**ASSIGNED TASK:** Transcribe the records below word for word, leaving every picture out.

***** RECORDS SUPPLIED

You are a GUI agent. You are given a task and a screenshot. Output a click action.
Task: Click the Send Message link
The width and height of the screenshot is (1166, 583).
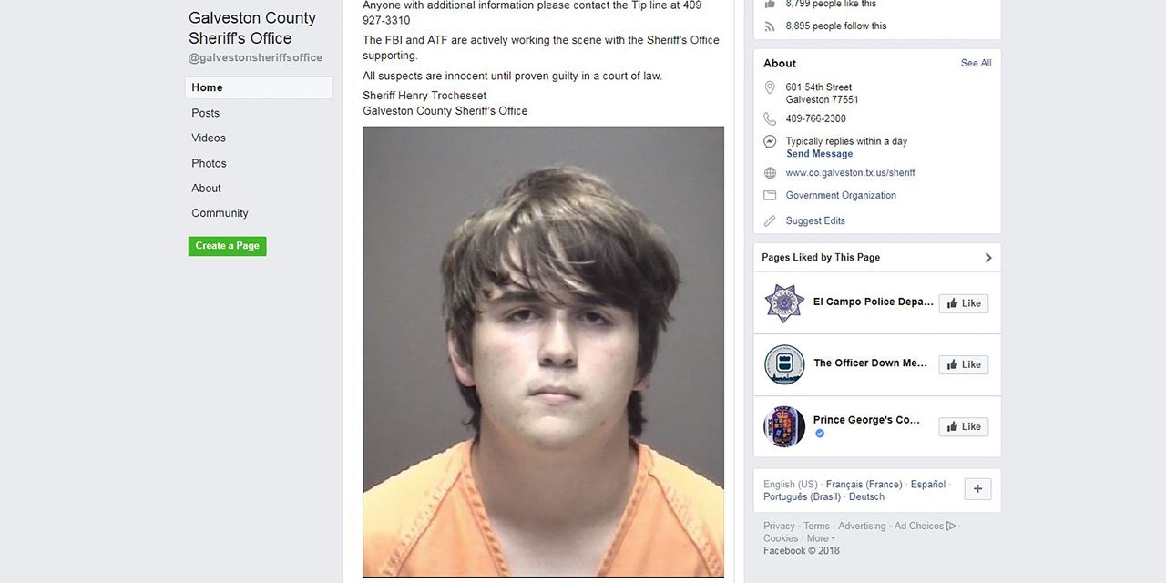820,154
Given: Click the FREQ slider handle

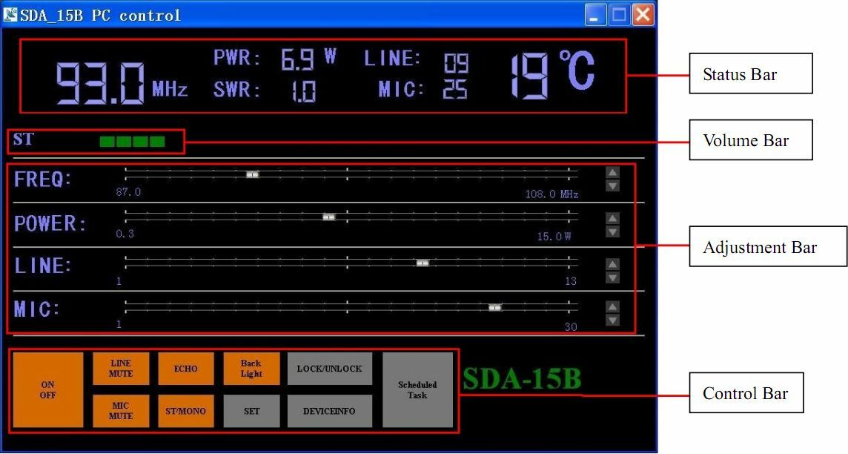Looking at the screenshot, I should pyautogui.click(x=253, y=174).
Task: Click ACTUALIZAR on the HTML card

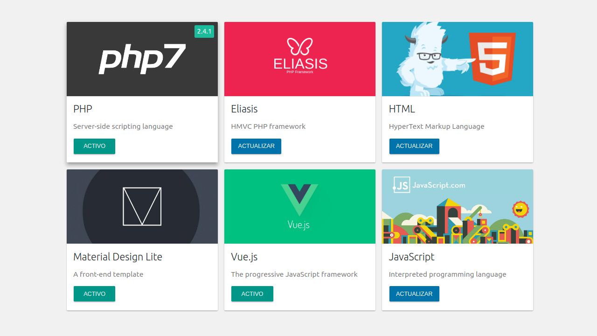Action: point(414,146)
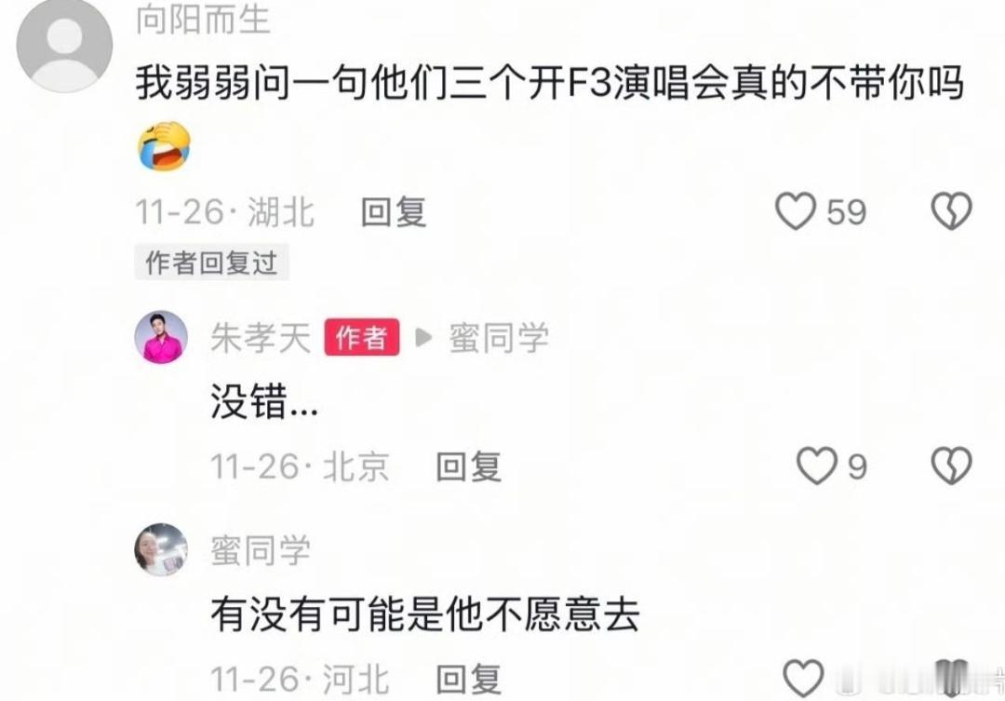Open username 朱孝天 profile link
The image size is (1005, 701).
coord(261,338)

**********

**RESULT OF THE EXERCISE:**
You are a GUI agent. You are given a task and a screenshot. Output a click action.
Task: Click the Send Message link
The width and height of the screenshot is (1166, 583).
820,154
Given: Click the FREQ slider handle

Looking at the screenshot, I should pyautogui.click(x=253, y=174).
Task: Click ACTUALIZAR on the HTML card

Action: point(414,146)
Open username 朱孝天 profile link
The image size is (1005, 701).
coord(261,338)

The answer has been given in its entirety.